Casi todas las bandas criminales juveniles del mundo tienen
ritos iniciáticos de violación; ritos de masculinidad que nada tienen que ver
con el sexo y mucho con el abuso del poder y el dominio del cuerpo de las
mujeres. Miles se unen a bandas con la esperanza de ser aceptados para huir del
mundo de los débiles, el mundo de la vulnerabilidad.
Basta ver los miles de soldados jóvenes que vuelven de la
guerra con traumas inmensos, forzados, como dice la periodista Gloria Steinem,
a ejercer violencia en contra de su voluntad, de lo que les dicta su
conciencia, pero lo hacen porque se los ordenan los generales. Y lo mismo
sucede con los bullies más poderosos de escuelas que luego de ejercer violencia
psicológica incitan a los más débiles en la cadena a lastimar a otros.
Millones de niños pasan la infancia sin saber que hay otra
forma de ser hombre que no es esa en que, para ser aceptado en el mundo de los
masculino, hay que humillar, golpear, maltratar, corromper y mentir. Un mundo
que los hipersexualiza venerando a sus genitales, desconectados de sus
emociones eróticas y amorosas, y como resultado, ellos hipersexualizan a las
mujeres como objeto y no como sujeto de su deseo.
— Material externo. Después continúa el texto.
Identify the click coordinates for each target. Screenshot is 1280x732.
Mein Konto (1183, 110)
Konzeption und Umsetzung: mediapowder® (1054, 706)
Estos niños merecen más que un hospicio, más que sólo
alejarlos de los agresores, merecen terapias con una perspectiva de
masculinidad igualitaria. Merecen la posibilidad de hacerles ver cómo se
construyen los roles de género injustos en que unas sirven y otros comen, en
que unos parrandean y otras cuidan bebés, en que unos son sujetos y otras
objetos. Steinem asegura que en las sociedades más igualitarias los roles de
género, es decir, lo que “es femenino” y lo que “es masculino” no están
polarizados, sino fluyen.
Por eso las políticas públicas con perspectiva de género no
funcionan, porque se cree que decir perspectiva de género es decir mujeres. Y
sí, el trabajo con mujeres y niñas es indispensable, pero si no fluye
paralelamente con el de los niños y hombres, la igualdad nunca llegará. Tito
debería de saber desde niño que puede ser poeta, escritor o bailarín (en lugar
de ser sicario) que sin importar el oficio o profesión que elija no dejará de
ser un ser humano único, que simplemente nació en un cuerpo de hombre, y que
ser hombre puede ser una experiencia maravillosa, llena de gozo, de afectos, de
capacidad para crear armonía social y personal. Necesita otro tipo de héroes cotidianos,
de hombres congruentes que donen parte de su tiempo libre, como hacen miles de
mujeres, para romper el círculo vicioso de la violencia machista.